Visiting Students (non NYU students) and NYU students from the New York campus, please visit see here for additional information regarding financial aid options for January term.
For US citizens/eligible non-citizens: Federal Direct Loans and Pell grants are available for J-term enrollment. Pell Grant and Federal Direct Loan eligibility are based on the combined total number of credits between the J-term and the Spring term. For Federal Direct Loans, students must be enrolled at least half time, which is at least 6 credits or have an approved equivalency, between the J-term and Spring Term. For Pell Grants, eligibility is based on a student's FAFSA EFC (Expected Financial Contribution) and enrollment as either a full-time or part-time student.

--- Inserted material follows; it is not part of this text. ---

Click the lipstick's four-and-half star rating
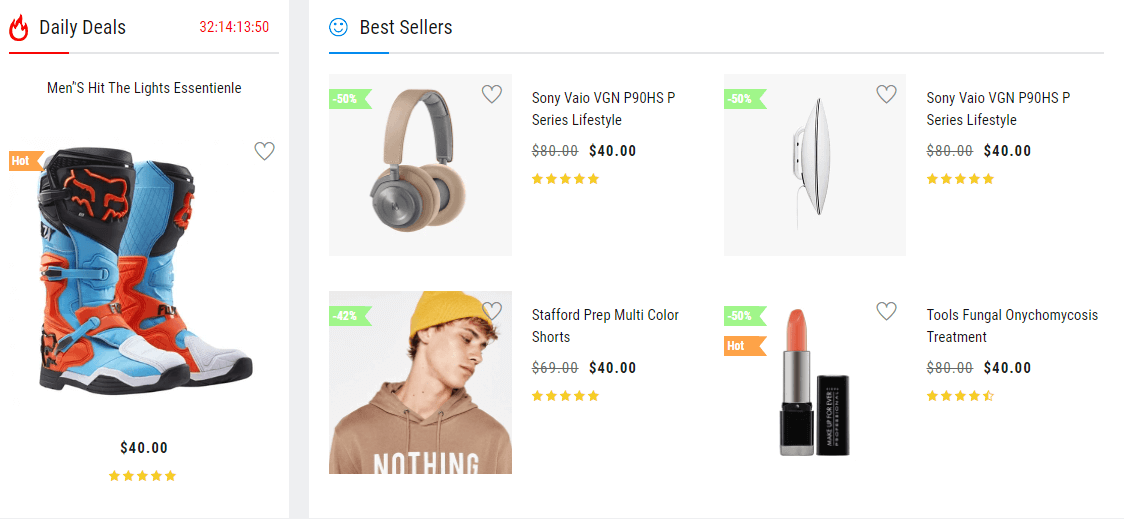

Students will be reviewed for federal financial aid as long as they have a valid FAFSA on file, are enrolled for an appropriate amount of credits, and are otherwise eligible.
For all Students: Students needing additional financial aid for January Term will be able to seek out alternative loans. Students seeking alternative loans are encouraged to relay to their potential lender the number of credits they will be taking, as some have minimum enrollment criteria. Private loan eligibility cannot exceed the cost of attendance for January term. NYU cannot recommend or endorse any particular private lender. Students are encouraged to research their options carefully.
Please click here for more information about private (non-federal) alternative loans.
Students who change January Term enrollment or who do not attend in January will have their January award adjusted or canceled.